→ **Selected excerpt**:
** START **

Prom 38: East-Western Divan Orchestra: Schoenberg, Variations for Orchestra.

Wednesday, 13 August 2008

East, West . . .



. . . home’s best. That is, if you have somewhere you can be sure of calling ‘home’ with any sense of permanency, and some members, even the youngest, of the West-Eastern Divan Orchestra, of course, will probably be uncertain of that for their entire lifetimes. Yes, politics rears its head again. So?

For all I now have a new respect, politically, for Daniel Barenboim after his Reith Lectures, I have seldom been happy with his conducting at the Proms in recent years. In fact, I walked out of one—and I can easily count the number of times I’ve done that on one hand—in utter dismay and real anger at what I thought was stolid, uncomprehending, and unimaginative conducting and a thoroughly banal interpretation. All the same I was quite taken at the time by last year's 'Wagnerian' Bruckner.

So, therefore, I would normally skip Proms 38 and 39 this week; the trouble is, I do like both the Schoenberg and the Stravinsky. . .and, obviously, I have some sympathy with the aims behind the foundation of the band.

** END **

→ **Short task A**: Do the following statements agree with the Prom 38 post? For each of (i), (ii) and (iii), answer yes or no and quote the deciding words. (i) The writer once walked out of a Prom conducted by Barenboim. (ii) The writer disliked last year's Bruckner. (iii) The writer likes both the Schoenberg and the Stravinsky.
→ **Short task B**: According to the Prom 38 post, which Proms would the writer normally skip this week?
→ **Short task C**: Extend the Prom 38 post, beginning right after its final sentence.
The records are not needed here.

→ **Information shown**:
** START **

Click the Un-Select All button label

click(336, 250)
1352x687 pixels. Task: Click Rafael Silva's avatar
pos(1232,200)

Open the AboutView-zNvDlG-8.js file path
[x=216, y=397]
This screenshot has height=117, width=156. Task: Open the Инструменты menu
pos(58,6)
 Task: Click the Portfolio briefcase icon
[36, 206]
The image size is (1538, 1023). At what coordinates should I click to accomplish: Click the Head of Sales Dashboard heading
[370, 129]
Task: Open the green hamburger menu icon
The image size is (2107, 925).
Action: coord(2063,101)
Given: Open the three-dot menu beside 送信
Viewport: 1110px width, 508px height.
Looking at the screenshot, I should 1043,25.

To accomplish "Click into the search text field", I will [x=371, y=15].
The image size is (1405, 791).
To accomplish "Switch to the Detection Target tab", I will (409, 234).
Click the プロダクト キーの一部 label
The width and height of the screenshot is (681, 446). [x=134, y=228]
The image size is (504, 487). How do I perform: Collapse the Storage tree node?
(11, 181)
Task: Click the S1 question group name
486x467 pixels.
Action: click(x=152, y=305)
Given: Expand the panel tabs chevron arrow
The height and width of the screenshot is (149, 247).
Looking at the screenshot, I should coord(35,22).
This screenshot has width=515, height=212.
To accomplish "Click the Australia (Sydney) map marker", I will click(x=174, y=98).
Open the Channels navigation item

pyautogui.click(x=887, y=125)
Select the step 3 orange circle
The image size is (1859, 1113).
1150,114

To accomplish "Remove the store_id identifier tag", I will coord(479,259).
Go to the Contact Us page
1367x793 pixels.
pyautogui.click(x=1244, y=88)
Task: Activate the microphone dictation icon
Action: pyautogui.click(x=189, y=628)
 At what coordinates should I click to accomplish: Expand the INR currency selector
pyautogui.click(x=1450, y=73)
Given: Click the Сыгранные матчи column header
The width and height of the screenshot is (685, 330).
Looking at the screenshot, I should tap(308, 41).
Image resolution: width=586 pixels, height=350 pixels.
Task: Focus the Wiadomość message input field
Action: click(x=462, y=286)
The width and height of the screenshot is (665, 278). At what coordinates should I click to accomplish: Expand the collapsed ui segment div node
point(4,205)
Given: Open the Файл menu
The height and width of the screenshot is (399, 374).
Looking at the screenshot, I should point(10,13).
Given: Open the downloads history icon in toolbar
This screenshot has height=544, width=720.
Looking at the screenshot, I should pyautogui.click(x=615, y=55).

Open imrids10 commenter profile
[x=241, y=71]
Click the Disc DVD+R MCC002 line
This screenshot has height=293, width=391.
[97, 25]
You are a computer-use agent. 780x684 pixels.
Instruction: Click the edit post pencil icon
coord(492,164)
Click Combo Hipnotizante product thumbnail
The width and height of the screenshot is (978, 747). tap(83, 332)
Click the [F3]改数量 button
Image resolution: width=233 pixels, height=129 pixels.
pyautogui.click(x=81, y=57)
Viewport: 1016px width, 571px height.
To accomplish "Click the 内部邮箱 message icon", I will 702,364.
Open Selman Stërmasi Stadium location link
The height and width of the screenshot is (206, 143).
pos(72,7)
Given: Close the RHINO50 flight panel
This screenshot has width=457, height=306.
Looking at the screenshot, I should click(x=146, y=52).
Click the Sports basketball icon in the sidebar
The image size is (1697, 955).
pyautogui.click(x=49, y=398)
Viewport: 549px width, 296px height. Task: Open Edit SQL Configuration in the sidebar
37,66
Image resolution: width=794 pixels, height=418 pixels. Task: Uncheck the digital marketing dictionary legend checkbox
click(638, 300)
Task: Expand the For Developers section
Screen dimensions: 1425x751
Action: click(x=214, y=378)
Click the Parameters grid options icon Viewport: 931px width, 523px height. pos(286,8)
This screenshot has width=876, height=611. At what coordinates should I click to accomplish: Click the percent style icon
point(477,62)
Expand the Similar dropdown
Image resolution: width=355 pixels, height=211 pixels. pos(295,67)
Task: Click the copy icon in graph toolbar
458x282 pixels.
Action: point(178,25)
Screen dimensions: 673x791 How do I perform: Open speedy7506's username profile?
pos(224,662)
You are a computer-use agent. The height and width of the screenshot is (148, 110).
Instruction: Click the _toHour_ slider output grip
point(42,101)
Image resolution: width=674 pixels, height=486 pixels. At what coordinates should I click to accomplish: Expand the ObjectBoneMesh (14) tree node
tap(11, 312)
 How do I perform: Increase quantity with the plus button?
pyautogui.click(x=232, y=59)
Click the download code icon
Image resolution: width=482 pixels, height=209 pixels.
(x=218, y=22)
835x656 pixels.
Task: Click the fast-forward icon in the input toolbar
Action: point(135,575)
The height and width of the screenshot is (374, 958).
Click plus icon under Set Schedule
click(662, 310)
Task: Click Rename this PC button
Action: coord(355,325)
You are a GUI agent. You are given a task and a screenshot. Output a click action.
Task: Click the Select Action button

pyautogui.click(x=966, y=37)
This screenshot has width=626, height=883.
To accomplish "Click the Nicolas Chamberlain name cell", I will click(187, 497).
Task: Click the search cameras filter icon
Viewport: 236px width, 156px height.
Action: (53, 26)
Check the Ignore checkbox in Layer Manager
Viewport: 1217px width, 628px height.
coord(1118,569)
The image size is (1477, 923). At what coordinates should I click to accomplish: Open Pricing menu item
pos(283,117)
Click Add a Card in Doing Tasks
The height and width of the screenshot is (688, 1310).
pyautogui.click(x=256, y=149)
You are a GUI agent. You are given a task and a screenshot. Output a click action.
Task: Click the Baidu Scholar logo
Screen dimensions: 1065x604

** END **

→ **Output A**:
(i) Yes: "In fact, I walked out of one."
(ii) No: "All the same I was quite taken at the time by last year's 'Wagnerian' Bruckner."
(iii) Yes: "I do like both the Schoenberg and the Stravinsky."

→ **Output B**: Proms 38 and 39.

→ **Output C**:
However, be prepared for the reviews to appear rather late. To be honest with you, I’ve now listened to (sometimes twice) and concentrated hard on (you’ll have to take my word for that!) nearly 30 Prom concerts so far (even if I haven’t written about all of them) and I am beginning to suffer a touch of the Proms mid-season equivalent of the marathon runner’s ‘wall’.

I shall probably record the R3 repeats to listen to later, just to give me time to both catch up and get my second wind for what I hope are going to be some major, or at least extremely interesting, concerts coming up in the second half of the season. (Handel’s Belshazzar—Prom 41—looks pretty likely to me, and of course there’s Rattle’s Turangalila and Shostakovich 10 in Proms 64 and 65 not to mention several in between . . .)

(Photographer unknown.)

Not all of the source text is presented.